CITIRA bill should be reviewed in light of pandemic –Marcos

Published May 3, 2020, 12:00 AM

by manilabulletin_admin

By Hannah L. Torregoza

Senator Imee Marcos on Sunday welcomed plans to review the proposed Corporate Income Tax and Incentive Rationalization Act (CITIRA) in light of the COVID-19’s effect to the country’s economy and investment program.

Sen. Imee Marcos (Senate of the Philippines)
Sen. Imee Marcos
(Senate of the Philippines / FILE PHOTO / MANILA BULLETIN)

In an interview over GMA News TV, Marcos said there is a need to tinker with the current version of the bill before it is passed into law in order to generate a better investment climate in a post-COVID-19 scenario.

The measure, Senate Bill No. 1357, primarily seeks to rationalize tax incentives and has been certified urgent by President Duterte last year.

“We need to fix it, harmonize it a little because of this development on COVID. I believe we need to amend it,” said Marcos, who chairs the Senate committee on economic affairs.

Marcos said she believes passing the current version of the bill could eventually force major industries in the country to close and trigger foreign investors to leave and set up shop elsewhere or in neighboring Asian countries.

The bill, which is being pushed by Sen. Pia Cayetano, chair of the Senate ways and means, particularly seeks to rationalize the fiscal incentives currently being enjoyed by some industries.

Under Cayetano’s version of the bill, corporate income tax (CIT) rates will drop by one percentage point every year—from the current 30 percent, down to 20 percent by 2029.

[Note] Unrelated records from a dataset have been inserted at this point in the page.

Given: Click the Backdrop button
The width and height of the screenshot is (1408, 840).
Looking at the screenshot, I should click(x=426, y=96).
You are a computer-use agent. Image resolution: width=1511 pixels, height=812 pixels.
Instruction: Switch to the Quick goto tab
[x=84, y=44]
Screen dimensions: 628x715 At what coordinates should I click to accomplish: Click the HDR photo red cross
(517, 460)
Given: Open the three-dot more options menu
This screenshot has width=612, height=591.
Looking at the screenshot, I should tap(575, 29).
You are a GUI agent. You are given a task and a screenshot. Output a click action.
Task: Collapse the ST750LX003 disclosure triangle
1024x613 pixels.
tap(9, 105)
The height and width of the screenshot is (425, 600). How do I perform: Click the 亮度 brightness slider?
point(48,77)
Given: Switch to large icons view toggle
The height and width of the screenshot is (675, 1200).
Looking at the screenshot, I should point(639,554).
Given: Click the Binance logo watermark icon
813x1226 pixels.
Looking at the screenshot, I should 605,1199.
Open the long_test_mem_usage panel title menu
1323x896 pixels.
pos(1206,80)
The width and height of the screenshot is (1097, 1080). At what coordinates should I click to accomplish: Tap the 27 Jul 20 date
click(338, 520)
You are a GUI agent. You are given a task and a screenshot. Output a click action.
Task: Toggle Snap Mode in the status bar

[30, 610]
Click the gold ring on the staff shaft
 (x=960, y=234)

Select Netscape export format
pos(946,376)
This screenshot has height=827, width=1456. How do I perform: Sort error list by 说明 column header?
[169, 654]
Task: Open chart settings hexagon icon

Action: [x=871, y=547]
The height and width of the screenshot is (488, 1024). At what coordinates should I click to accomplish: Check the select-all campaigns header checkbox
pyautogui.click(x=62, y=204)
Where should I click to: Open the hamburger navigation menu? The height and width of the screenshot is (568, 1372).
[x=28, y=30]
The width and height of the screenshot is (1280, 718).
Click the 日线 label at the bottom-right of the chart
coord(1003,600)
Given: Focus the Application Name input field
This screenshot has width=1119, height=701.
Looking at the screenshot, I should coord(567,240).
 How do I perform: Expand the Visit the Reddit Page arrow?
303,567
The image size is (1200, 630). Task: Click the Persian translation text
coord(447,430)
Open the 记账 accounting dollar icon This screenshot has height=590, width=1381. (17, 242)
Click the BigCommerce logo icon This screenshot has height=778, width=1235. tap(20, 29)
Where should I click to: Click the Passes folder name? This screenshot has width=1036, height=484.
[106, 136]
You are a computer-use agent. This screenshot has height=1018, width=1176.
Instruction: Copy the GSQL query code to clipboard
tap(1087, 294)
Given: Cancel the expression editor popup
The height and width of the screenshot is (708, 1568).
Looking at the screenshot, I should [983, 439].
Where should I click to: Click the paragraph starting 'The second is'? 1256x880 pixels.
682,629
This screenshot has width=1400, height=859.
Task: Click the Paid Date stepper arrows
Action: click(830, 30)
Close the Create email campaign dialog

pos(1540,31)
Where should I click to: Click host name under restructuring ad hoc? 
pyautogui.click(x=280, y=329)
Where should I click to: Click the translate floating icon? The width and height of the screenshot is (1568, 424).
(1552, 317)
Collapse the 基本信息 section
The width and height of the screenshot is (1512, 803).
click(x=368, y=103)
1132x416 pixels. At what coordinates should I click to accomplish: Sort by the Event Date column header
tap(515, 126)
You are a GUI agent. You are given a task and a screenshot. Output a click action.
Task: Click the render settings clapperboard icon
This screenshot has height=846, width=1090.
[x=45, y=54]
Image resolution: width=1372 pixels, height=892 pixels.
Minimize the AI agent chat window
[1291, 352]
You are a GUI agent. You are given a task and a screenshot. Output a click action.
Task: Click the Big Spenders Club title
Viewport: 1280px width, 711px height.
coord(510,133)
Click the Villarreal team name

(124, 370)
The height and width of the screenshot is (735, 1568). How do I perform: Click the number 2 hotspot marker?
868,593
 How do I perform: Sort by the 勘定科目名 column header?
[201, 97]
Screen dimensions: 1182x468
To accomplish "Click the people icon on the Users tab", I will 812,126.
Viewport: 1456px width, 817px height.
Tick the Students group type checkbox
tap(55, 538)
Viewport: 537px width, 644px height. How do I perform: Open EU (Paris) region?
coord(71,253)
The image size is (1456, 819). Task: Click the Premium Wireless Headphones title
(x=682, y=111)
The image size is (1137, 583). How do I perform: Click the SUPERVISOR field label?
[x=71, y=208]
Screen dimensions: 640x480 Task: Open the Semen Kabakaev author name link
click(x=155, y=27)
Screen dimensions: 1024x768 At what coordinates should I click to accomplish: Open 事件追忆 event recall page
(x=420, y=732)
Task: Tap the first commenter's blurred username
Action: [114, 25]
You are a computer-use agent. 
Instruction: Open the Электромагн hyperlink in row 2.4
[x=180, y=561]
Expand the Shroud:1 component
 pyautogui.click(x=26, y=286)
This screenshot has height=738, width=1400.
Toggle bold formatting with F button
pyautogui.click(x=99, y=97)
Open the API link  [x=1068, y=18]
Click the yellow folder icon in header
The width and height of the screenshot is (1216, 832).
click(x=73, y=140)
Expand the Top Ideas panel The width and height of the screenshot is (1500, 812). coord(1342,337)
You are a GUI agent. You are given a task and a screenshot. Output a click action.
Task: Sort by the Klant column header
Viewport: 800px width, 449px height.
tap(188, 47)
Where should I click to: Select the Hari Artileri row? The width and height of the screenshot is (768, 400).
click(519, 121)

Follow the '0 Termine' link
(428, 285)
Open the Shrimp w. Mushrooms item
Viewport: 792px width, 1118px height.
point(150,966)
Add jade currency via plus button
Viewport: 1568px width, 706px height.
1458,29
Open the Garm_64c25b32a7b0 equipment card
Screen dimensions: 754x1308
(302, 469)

“I do believe we need to push for CITIRA. First of all, we need to lessen the tax rates for corporations. That is one incentive we can give because we have the highest tax in the region which is at 30 percent, while the other countries are only at 19 percent,” Marcos stressed.

“If we lessen the incentives, we might lose investors in the long run. These business process outsourcing (BPO) companies and exporters may move out,” she pointed out.

The senator also said the government should take advantage of adjusting policies under the proposed CITIRA to help those in the travel and tourism industry and those in the manufacturing sectors who were greatly affected by the COVID-19 crisis.

For one, she said the Philippines can attract investors who have decided to leave China amid the global pandemic.

“These developments are very, very big changes. We need to take the opportunity to make (the bill) work,” Marcos said.

“I think there is still good news on the horizon for the economy. We (the Philippines) and other countries have discovered that we cannot just rely on China,” Marcos pointed out.

“So let’s look at CITIRA once again, take advantage of the opportunity of those leaving China and at the same time, let’s give a chance to the companies that are struggling during these hard times. Let’s not tax them too much,” she said.

Earlier, Cayetano assured that the Senate will “be back on the drawing board” to amend the CITIRA to ensure that incentives would still be given to industries that the Philippines needs in its fight against the COVID-19 pandemic.

Cayetano also said lawmakers will ensure that the CITIRA will complement the government’s move to encourage more Filipinos to embrace the “Balik Probinsya” program and relocate to provinces to decongest Metro Manila where there are higher cases of COVID-19.